问题
I have a Spark dataframe with a column of characters
as 20/01/2000 (day/month/year).
But I'm trying to change it to date format, so I'd be able to use the funcitons here: https://cwiki.apache.org/confluence/display/Hive/LanguageManual+UDF#LanguageManualUDF-DateFunctions to get only the data I want (as for extract months and days, for example).
But seems like the functions only works when I'm using other formats of dates, as 1970-01-30.
An example:
sc <- spark_connect(master = "spark://XXXX")
df <- data.frame(date = c("20/10/2010", "19/11/2010"))
df_tbl <- copy_to(sc, df, "df")
If I want to extract only the month in a new column:
df_tbl <- df_tbl %>% mutate(month = month(date))
I get:
> df_tbl %>% glimpse()
Observations: 2
Variables: 2
$ data <chr> "20/10/2010", "19/11/2010"
$ month <int> NA, NA
Since R's function as.Date()
doesn't work, I'd have to use another tool.
any clues?
回答1:
As already figured out, this fails because 19/11/2010
is not an accepted date format. In Spark 2.2 or later you can:
df_tbl %>% mutate(month = month(to_date(date, "dd/MM/yyyy")))

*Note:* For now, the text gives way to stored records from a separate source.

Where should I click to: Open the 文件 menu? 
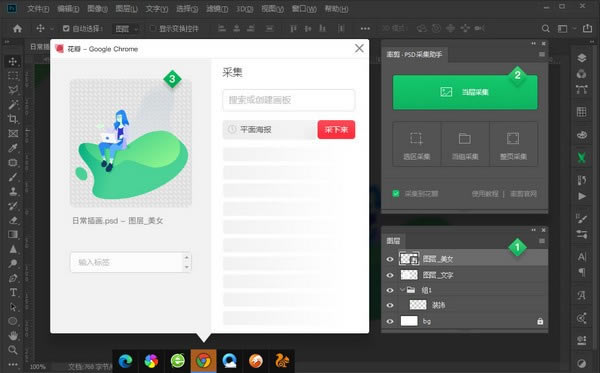click(38, 9)
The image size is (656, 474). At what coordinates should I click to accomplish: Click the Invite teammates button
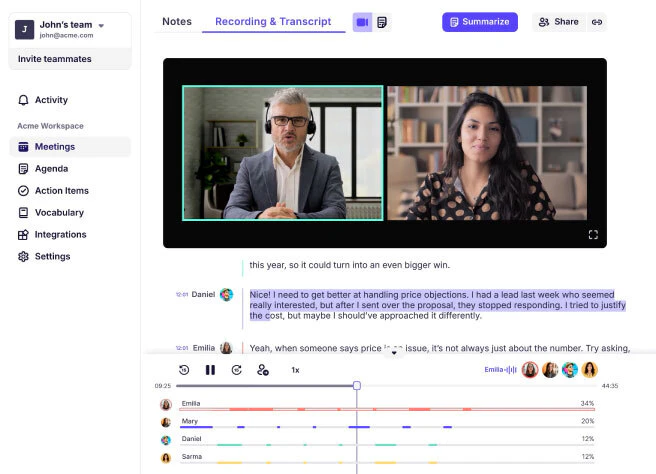click(55, 59)
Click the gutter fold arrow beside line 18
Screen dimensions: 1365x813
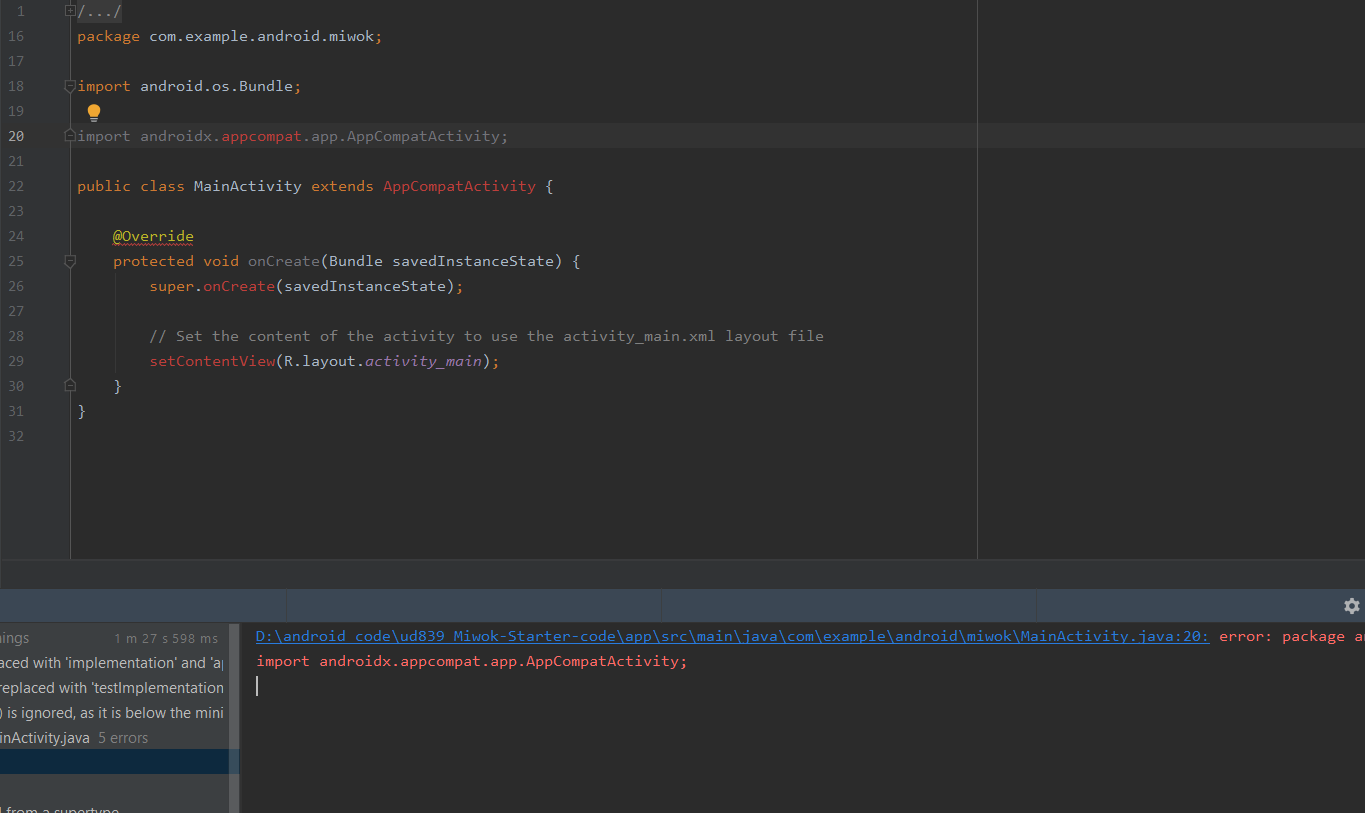pyautogui.click(x=69, y=86)
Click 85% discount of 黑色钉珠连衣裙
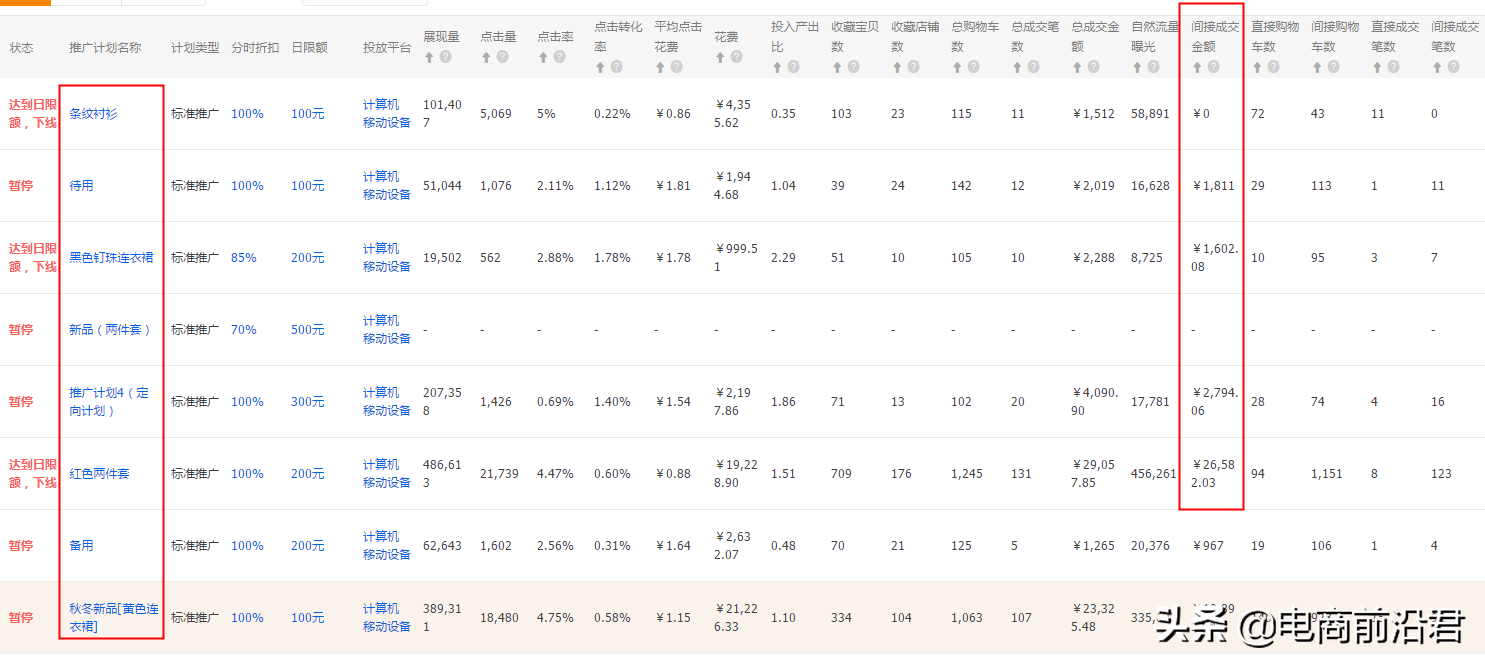The width and height of the screenshot is (1485, 665). pos(243,258)
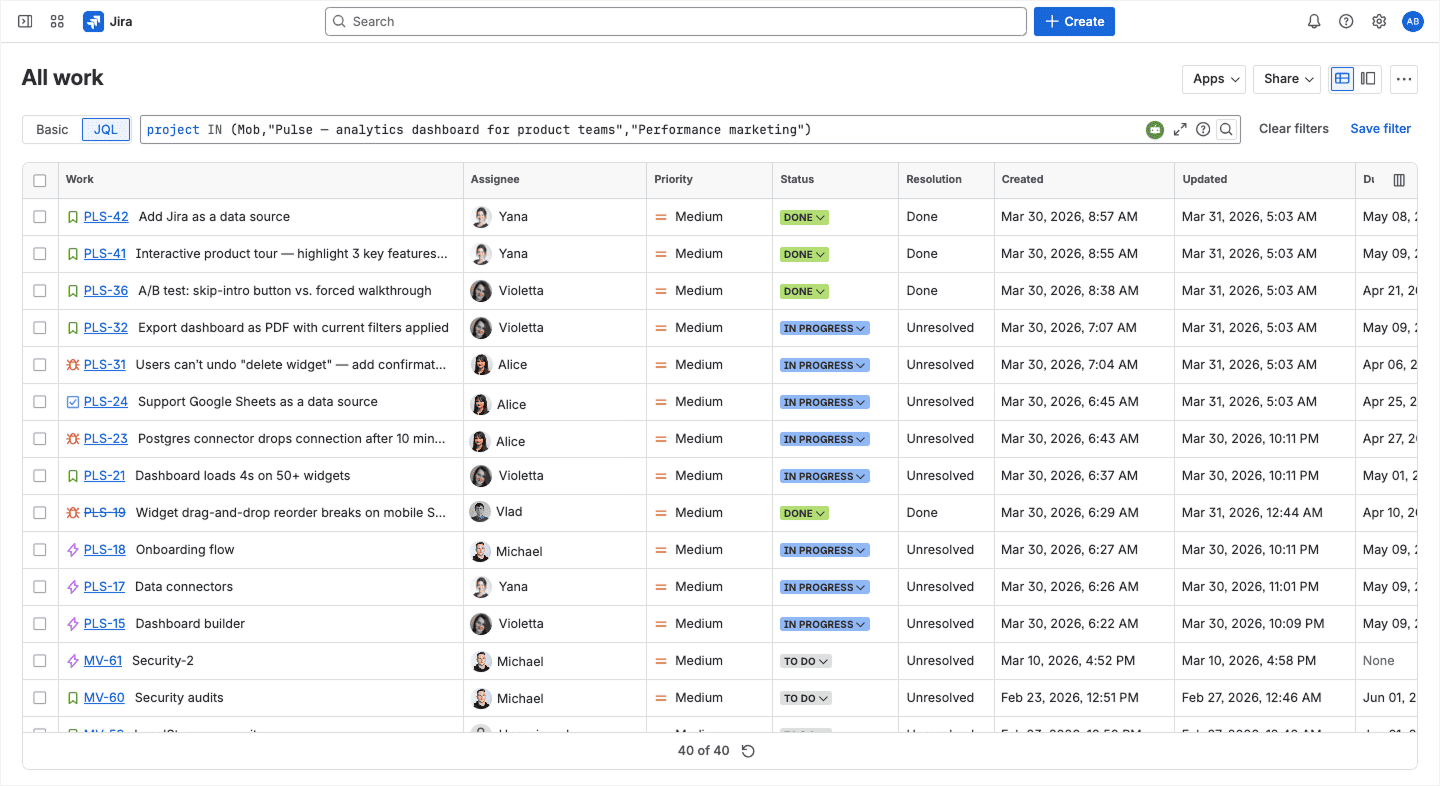Check the box for MV-61 row

[40, 661]
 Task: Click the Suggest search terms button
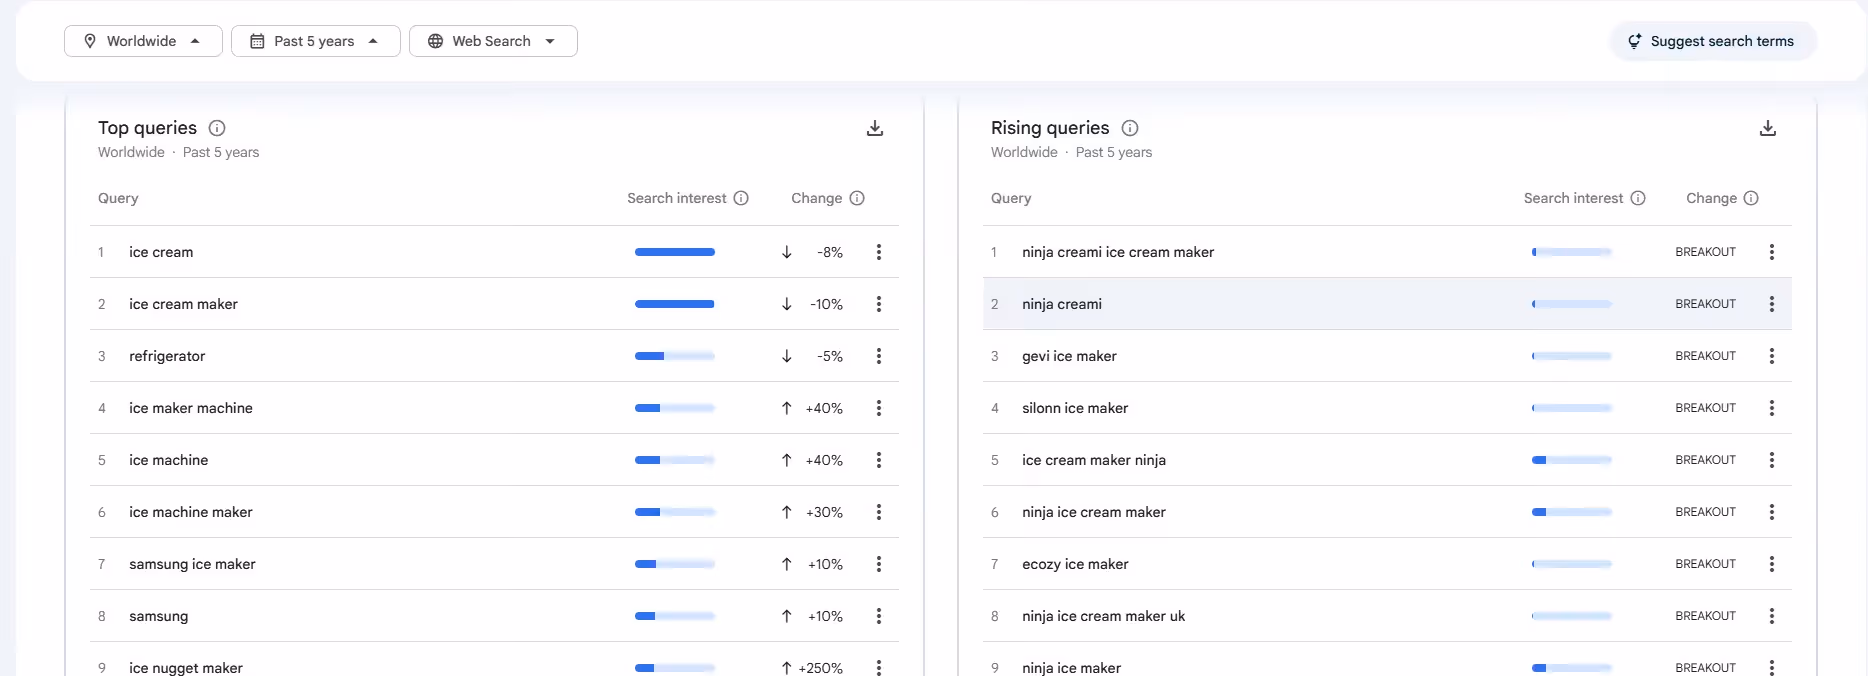1712,41
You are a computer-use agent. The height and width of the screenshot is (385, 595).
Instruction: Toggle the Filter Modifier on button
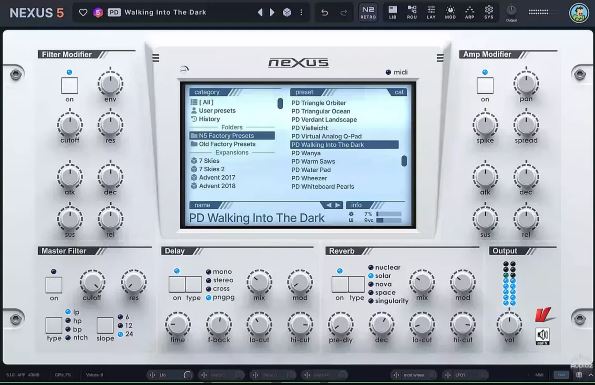pyautogui.click(x=69, y=85)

# # Source: lazy query [?? x 2]
# # Database: spark_connection
# date month
# <chr> <int>
# 1 20/10/2010 10
# 2 19/11/2010 11
In 2.1 or before:
df_tbl %>%
mutate(month = month(from_unixtime(unix_timestamp(date, "dd/MM/yyyy"))))
# # Source: lazy query [?? x 2]
# # Database: spark_connection
# date month
# <chr> <int>
# 1 20/10/2010 10
# 2 19/11/2010 11
and formatting alone:
df_tbl %>%
mutate(formatted = from_unixtime(
unix_timestamp(date, "dd/MM/yyyy"), "dd-MM-yyy"))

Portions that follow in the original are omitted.